VariantEffect / mavedb-api

MaveDB API
GNU Affero General Public License v3.0
8 stars 2 forks source link

Moving to non-sequential accession numbers #232

Open afrubin opened 2 weeks ago

afrubin commented 2 weeks ago

Many months ago, @jstone-uw raised the idea of moving away from the sequentially-generated accession numbers to something more like a UUID. At the time this seemed like a big departure so we didn't do it, but in hindsight it may solve a couple of problems for us.

First (and more importantly), this would allow us to determine the accession for a user when the dataset is yet unpublished, since its final accession no longer depends on what other datasets are added (and would not need to change). I think this might be the most elegant way to support users who want to include MaveDB accessions in their manuscripts without needing to make the data public yet.

Second, as part of our curation/harmonization push we will want to revisit a few of the existing datasets (like urn:mavedb:00000001) that do not follow the established conventions of one target per experiment set, one experiment per assay. There may be other examples of this "one experiment set per paper" style of data deposition. It feels weird to move experiments out of this into new experiment sets that are sequentially numbered.

As for implementation, my initial idea for this is to change the experiment set portion of the MaveDB accession number to be non-sequential and keep the experiment and score set addons if possible, since I really like how this supports discoverability.

However, those elements are sequentially created when the dataset is made public, so this creates a complication. We could have a different random string for each experiment that gets added to the experiment set and so on for score sets. Do folks think this retains the utility or adds confusion?

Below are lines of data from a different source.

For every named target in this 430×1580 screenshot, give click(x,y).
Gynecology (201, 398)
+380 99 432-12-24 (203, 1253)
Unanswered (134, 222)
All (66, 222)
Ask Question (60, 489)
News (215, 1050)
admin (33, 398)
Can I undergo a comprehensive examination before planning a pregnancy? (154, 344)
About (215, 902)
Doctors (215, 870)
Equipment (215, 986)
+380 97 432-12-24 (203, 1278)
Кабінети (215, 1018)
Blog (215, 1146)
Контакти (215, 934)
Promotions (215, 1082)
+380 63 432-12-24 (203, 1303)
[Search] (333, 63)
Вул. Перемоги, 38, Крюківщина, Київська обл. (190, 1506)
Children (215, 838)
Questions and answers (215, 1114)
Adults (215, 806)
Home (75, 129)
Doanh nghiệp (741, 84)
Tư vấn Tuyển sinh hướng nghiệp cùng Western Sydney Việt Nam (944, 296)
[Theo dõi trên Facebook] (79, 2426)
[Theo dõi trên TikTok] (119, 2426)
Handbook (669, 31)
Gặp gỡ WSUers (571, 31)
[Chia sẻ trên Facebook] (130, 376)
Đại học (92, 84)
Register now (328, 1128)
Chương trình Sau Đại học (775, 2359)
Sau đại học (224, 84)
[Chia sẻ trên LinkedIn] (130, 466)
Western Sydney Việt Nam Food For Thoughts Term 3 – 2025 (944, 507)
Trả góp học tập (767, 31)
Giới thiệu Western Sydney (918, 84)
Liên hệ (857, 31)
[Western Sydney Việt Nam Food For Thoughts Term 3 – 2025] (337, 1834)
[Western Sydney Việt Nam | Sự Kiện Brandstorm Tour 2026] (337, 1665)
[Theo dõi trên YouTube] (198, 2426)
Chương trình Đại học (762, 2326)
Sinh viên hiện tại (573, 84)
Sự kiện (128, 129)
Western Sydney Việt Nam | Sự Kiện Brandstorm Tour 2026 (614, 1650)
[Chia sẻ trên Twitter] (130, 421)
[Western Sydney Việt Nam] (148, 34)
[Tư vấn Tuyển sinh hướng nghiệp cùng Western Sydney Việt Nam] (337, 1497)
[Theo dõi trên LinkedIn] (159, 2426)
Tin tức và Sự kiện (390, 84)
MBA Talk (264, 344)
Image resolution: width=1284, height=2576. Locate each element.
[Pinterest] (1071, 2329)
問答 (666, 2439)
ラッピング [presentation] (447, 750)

For the strings themselves, we could use UUIDs (as we already use them for temp accessions) or we could consider a more human-readable option, like selecting random words from the friendly words list or some other source. There are several packages that do this, or we could implement our own basic solution. I think this would be easier to share since there's plenty of circumstances where people will end up typing the accession in.

We would obviously need to create new-style accessions for all existing datasets and add some kind of redirect, but my hope is that this would be fairly straightforward.

This is a big change (from the users' perspective at least) so please share your thoughts in this thread.